[Stored dataset items]
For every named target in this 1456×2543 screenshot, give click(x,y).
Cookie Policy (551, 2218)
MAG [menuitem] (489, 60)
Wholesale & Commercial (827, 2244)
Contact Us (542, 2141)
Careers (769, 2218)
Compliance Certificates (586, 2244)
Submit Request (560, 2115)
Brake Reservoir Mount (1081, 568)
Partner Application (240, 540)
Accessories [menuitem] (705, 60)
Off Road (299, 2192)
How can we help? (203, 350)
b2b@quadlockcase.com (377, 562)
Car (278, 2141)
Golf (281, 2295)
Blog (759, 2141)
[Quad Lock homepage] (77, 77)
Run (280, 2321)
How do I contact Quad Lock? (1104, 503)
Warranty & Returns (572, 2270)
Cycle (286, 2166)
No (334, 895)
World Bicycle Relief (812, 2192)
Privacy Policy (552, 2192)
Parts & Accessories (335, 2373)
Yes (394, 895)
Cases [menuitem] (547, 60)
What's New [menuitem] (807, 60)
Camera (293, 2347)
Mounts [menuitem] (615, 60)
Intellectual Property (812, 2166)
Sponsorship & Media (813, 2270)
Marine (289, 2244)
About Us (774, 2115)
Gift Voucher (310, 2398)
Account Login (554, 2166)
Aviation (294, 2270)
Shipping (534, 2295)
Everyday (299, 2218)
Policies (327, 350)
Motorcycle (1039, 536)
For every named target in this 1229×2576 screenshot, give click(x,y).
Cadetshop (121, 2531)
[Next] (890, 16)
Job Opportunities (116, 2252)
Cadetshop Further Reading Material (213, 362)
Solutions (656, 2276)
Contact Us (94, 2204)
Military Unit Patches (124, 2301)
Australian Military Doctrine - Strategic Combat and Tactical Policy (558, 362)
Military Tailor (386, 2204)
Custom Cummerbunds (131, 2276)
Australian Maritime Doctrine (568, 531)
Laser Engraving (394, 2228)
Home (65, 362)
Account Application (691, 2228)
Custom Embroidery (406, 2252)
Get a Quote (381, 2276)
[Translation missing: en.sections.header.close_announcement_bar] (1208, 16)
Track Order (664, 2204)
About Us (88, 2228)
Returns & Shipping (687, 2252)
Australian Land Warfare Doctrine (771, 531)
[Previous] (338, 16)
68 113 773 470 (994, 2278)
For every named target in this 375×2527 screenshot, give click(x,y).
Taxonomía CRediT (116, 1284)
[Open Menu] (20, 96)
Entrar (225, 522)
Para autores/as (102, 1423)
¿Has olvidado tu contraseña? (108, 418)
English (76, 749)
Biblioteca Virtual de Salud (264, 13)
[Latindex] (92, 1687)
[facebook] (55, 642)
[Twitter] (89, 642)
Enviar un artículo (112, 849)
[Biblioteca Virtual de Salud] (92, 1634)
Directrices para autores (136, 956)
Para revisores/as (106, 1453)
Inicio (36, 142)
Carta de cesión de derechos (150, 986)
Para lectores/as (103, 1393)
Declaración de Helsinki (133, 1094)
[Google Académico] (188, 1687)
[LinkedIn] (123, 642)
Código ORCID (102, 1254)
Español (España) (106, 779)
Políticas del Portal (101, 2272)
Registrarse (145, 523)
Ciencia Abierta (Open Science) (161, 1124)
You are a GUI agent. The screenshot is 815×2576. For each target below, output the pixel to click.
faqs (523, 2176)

> Requirement
Copy all of the data above, character for character.

> Finished task
For every named target in this 1456×2543 screenshot, give click(x,y).
Cookie Policy (551, 2218)
MAG [menuitem] (489, 60)
Wholesale & Commercial (827, 2244)
Contact Us (542, 2141)
Careers (769, 2218)
Compliance Certificates (586, 2244)
Submit Request (560, 2115)
Brake Reservoir Mount (1081, 568)
Partner Application (240, 540)
Accessories [menuitem] (705, 60)
Off Road (299, 2192)
How can we help? (203, 350)
b2b@quadlockcase.com (377, 562)
Car (278, 2141)
Golf (281, 2295)
Blog (759, 2141)
[Quad Lock homepage] (77, 77)
Run (280, 2321)
How do I contact Quad Lock? (1104, 503)
Warranty & Returns (572, 2270)
Cycle (286, 2166)
No (334, 895)
World Bicycle Relief (812, 2192)
Privacy Policy (552, 2192)
Parts & Accessories (335, 2373)
Yes (394, 895)
Cases [menuitem] (547, 60)
What's New [menuitem] (807, 60)
Camera (293, 2347)
Mounts [menuitem] (615, 60)
Intellectual Property (812, 2166)
Sponsorship & Media (813, 2270)
Marine (289, 2244)
About Us (774, 2115)
Gift Voucher (310, 2398)
Account Login (554, 2166)
Aviation (294, 2270)
Shipping (534, 2295)
Everyday (299, 2218)
Policies (327, 350)
Motorcycle (1039, 536)
For every named target in this 1229×2576 screenshot, give click(x,y).
Cadetshop (121, 2531)
[Next] (890, 16)
Job Opportunities (116, 2252)
Cadetshop Further Reading Material (213, 362)
Solutions (656, 2276)
Contact Us (94, 2204)
Military Unit Patches (124, 2301)
Australian Military Doctrine - Strategic Combat and Tactical Policy (558, 362)
Military Tailor (386, 2204)
Custom Cummerbunds (131, 2276)
Australian Maritime Doctrine (568, 531)
Laser Engraving (394, 2228)
Home (65, 362)
Account Application (691, 2228)
Custom Embroidery (406, 2252)
Get a Quote (381, 2276)
[Translation missing: en.sections.header.close_announcement_bar] (1208, 16)
Track Order (664, 2204)
About Us (88, 2228)
Returns & Shipping (687, 2252)
Australian Land Warfare Doctrine (771, 531)
[Previous] (338, 16)
68 113 773 470 (994, 2278)
For every named target in this 375×2527 screenshot, give click(x,y).
Taxonomía CRediT (116, 1284)
[Open Menu] (20, 96)
Entrar (225, 522)
Para autores/as (102, 1423)
¿Has olvidado tu contraseña? (108, 418)
English (76, 749)
Biblioteca Virtual de Salud (264, 13)
[Latindex] (92, 1687)
[facebook] (55, 642)
[Twitter] (89, 642)
Enviar un artículo (112, 849)
[Biblioteca Virtual de Salud] (92, 1634)
Directrices para autores (136, 956)
Para revisores/as (106, 1453)
Inicio (36, 142)
Carta de cesión de derechos (150, 986)
Para lectores/as (103, 1393)
Declaración de Helsinki (133, 1094)
[Google Académico] (188, 1687)
[LinkedIn] (123, 642)
Código ORCID (102, 1254)
Español (España) (106, 779)
Políticas del Portal (101, 2272)
Registrarse (145, 523)
Ciencia Abierta (Open Science) (161, 1124)
You are a GUI agent. The screenshot is 815×2576. For each target below, output the pixel to click.
faqs (523, 2176)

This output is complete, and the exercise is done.